**To do:** Copy the data word for word, keeping every line.

**Material for this exercise:**
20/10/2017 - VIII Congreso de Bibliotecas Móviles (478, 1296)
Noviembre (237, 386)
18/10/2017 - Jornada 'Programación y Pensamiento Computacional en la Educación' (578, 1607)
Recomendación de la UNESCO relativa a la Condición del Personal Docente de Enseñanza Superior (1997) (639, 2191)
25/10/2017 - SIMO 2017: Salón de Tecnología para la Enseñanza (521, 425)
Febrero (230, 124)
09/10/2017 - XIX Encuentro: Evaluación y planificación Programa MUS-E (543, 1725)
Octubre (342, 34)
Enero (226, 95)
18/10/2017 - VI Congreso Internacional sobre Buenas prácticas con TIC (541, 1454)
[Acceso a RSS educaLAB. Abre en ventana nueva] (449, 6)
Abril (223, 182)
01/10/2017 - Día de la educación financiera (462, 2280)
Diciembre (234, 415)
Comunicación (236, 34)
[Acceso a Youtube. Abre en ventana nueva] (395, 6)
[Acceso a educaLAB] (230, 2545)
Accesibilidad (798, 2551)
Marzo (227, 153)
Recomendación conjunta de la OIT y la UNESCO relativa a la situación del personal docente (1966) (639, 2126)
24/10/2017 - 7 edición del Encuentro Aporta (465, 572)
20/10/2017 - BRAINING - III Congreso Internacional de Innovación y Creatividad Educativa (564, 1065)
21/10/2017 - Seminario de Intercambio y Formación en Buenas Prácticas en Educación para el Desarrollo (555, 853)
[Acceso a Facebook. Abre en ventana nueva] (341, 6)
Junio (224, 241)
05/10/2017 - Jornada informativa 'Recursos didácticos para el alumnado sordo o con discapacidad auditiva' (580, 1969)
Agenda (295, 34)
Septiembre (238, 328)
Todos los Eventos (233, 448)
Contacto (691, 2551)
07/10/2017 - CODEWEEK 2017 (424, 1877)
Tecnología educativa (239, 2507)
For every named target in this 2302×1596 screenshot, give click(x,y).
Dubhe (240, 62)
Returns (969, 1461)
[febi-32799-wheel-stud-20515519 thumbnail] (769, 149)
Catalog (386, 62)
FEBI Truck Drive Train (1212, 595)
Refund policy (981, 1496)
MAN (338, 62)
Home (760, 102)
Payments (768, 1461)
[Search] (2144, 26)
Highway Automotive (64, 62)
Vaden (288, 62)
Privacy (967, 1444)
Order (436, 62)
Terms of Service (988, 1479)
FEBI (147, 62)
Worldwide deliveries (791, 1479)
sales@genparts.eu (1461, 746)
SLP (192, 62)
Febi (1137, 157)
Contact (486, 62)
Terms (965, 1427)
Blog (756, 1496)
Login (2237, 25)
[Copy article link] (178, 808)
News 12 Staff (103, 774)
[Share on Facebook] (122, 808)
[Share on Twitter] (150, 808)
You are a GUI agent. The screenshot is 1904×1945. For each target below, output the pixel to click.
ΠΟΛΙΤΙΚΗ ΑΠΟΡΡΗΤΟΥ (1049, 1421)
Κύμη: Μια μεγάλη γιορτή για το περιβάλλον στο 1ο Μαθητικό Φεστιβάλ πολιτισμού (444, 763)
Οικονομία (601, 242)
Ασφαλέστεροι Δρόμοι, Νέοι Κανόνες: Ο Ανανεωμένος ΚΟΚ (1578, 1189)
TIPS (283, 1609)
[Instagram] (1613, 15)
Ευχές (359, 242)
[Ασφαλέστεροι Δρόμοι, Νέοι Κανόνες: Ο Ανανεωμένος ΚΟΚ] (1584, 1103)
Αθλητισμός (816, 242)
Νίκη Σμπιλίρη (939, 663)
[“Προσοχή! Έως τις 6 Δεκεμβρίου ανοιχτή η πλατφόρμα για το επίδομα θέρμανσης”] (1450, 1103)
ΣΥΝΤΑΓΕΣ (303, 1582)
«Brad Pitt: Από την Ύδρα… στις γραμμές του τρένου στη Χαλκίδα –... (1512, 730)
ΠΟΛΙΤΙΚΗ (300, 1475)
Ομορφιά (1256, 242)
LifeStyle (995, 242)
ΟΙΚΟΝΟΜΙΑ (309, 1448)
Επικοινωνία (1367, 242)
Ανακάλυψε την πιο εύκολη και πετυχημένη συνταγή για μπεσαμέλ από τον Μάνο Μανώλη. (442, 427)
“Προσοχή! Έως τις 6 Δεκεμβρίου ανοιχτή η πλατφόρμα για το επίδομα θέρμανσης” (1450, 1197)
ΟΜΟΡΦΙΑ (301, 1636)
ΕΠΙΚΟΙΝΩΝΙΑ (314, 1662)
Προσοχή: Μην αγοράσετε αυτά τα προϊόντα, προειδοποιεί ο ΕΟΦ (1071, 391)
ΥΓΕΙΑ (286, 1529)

**Response box:**
20/10/2017 - VIII Congreso de Bibliotecas Móviles (478, 1296)
Noviembre (237, 386)
18/10/2017 - Jornada 'Programación y Pensamiento Computacional en la Educación' (578, 1607)
Recomendación de la UNESCO relativa a la Condición del Personal Docente de Enseñanza Superior (1997) (639, 2191)
25/10/2017 - SIMO 2017: Salón de Tecnología para la Enseñanza (521, 425)
Febrero (230, 124)
09/10/2017 - XIX Encuentro: Evaluación y planificación Programa MUS-E (543, 1725)
Octubre (342, 34)
Enero (226, 95)
18/10/2017 - VI Congreso Internacional sobre Buenas prácticas con TIC (541, 1454)
[Acceso a RSS educaLAB. Abre en ventana nueva] (449, 6)
Abril (223, 182)
01/10/2017 - Día de la educación financiera (462, 2280)
Diciembre (234, 415)
Comunicación (236, 34)
[Acceso a Youtube. Abre en ventana nueva] (395, 6)
[Acceso a educaLAB] (230, 2545)
Accesibilidad (798, 2551)
Marzo (227, 153)
Recomendación conjunta de la OIT y la UNESCO relativa a la situación del personal docente (1966) (639, 2126)
24/10/2017 - 7 edición del Encuentro Aporta (465, 572)
20/10/2017 - BRAINING - III Congreso Internacional de Innovación y Creatividad Educativa (564, 1065)
21/10/2017 - Seminario de Intercambio y Formación en Buenas Prácticas en Educación para el Desarrollo (555, 853)
[Acceso a Facebook. Abre en ventana nueva] (341, 6)
Junio (224, 241)
05/10/2017 - Jornada informativa 'Recursos didácticos para el alumnado sordo o con discapacidad auditiva' (580, 1969)
Agenda (295, 34)
Septiembre (238, 328)
Todos los Eventos (233, 448)
Contacto (691, 2551)
07/10/2017 - CODEWEEK 2017 (424, 1877)
Tecnología educativa (239, 2507)
For every named target in this 2302×1596 screenshot, give click(x,y).
Dubhe (240, 62)
Returns (969, 1461)
[febi-32799-wheel-stud-20515519 thumbnail] (769, 149)
Catalog (386, 62)
FEBI Truck Drive Train (1212, 595)
Refund policy (981, 1496)
MAN (338, 62)
Home (760, 102)
Payments (768, 1461)
[Search] (2144, 26)
Highway Automotive (64, 62)
Vaden (288, 62)
Privacy (967, 1444)
Order (436, 62)
Terms of Service (988, 1479)
FEBI (147, 62)
Worldwide deliveries (791, 1479)
sales@genparts.eu (1461, 746)
SLP (192, 62)
Febi (1137, 157)
Contact (486, 62)
Terms (965, 1427)
Blog (756, 1496)
Login (2237, 25)
[Copy article link] (178, 808)
News 12 Staff (103, 774)
[Share on Facebook] (122, 808)
[Share on Twitter] (150, 808)
You are a GUI agent. The screenshot is 1904×1945. For each target below, output the pixel to click.
ΠΟΛΙΤΙΚΗ ΑΠΟΡΡΗΤΟΥ (1049, 1421)
Κύμη: Μια μεγάλη γιορτή για το περιβάλλον στο 1ο Μαθητικό Φεστιβάλ πολιτισμού (444, 763)
Οικονομία (601, 242)
Ασφαλέστεροι Δρόμοι, Νέοι Κανόνες: Ο Ανανεωμένος ΚΟΚ (1578, 1189)
TIPS (283, 1609)
[Instagram] (1613, 15)
Ευχές (359, 242)
[Ασφαλέστεροι Δρόμοι, Νέοι Κανόνες: Ο Ανανεωμένος ΚΟΚ] (1584, 1103)
Αθλητισμός (816, 242)
Νίκη Σμπιλίρη (939, 663)
[“Προσοχή! Έως τις 6 Δεκεμβρίου ανοιχτή η πλατφόρμα για το επίδομα θέρμανσης”] (1450, 1103)
ΣΥΝΤΑΓΕΣ (303, 1582)
«Brad Pitt: Από την Ύδρα… στις γραμμές του τρένου στη Χαλκίδα –... (1512, 730)
ΠΟΛΙΤΙΚΗ (300, 1475)
Ομορφιά (1256, 242)
LifeStyle (995, 242)
ΟΙΚΟΝΟΜΙΑ (309, 1448)
Επικοινωνία (1367, 242)
Ανακάλυψε την πιο εύκολη και πετυχημένη συνταγή για μπεσαμέλ από τον Μάνο Μανώλη. (442, 427)
“Προσοχή! Έως τις 6 Δεκεμβρίου ανοιχτή η πλατφόρμα για το επίδομα θέρμανσης” (1450, 1197)
ΟΜΟΡΦΙΑ (301, 1636)
ΕΠΙΚΟΙΝΩΝΙΑ (314, 1662)
Προσοχή: Μην αγοράσετε αυτά τα προϊόντα, προειδοποιεί ο ΕΟΦ (1071, 391)
ΥΓΕΙΑ (286, 1529)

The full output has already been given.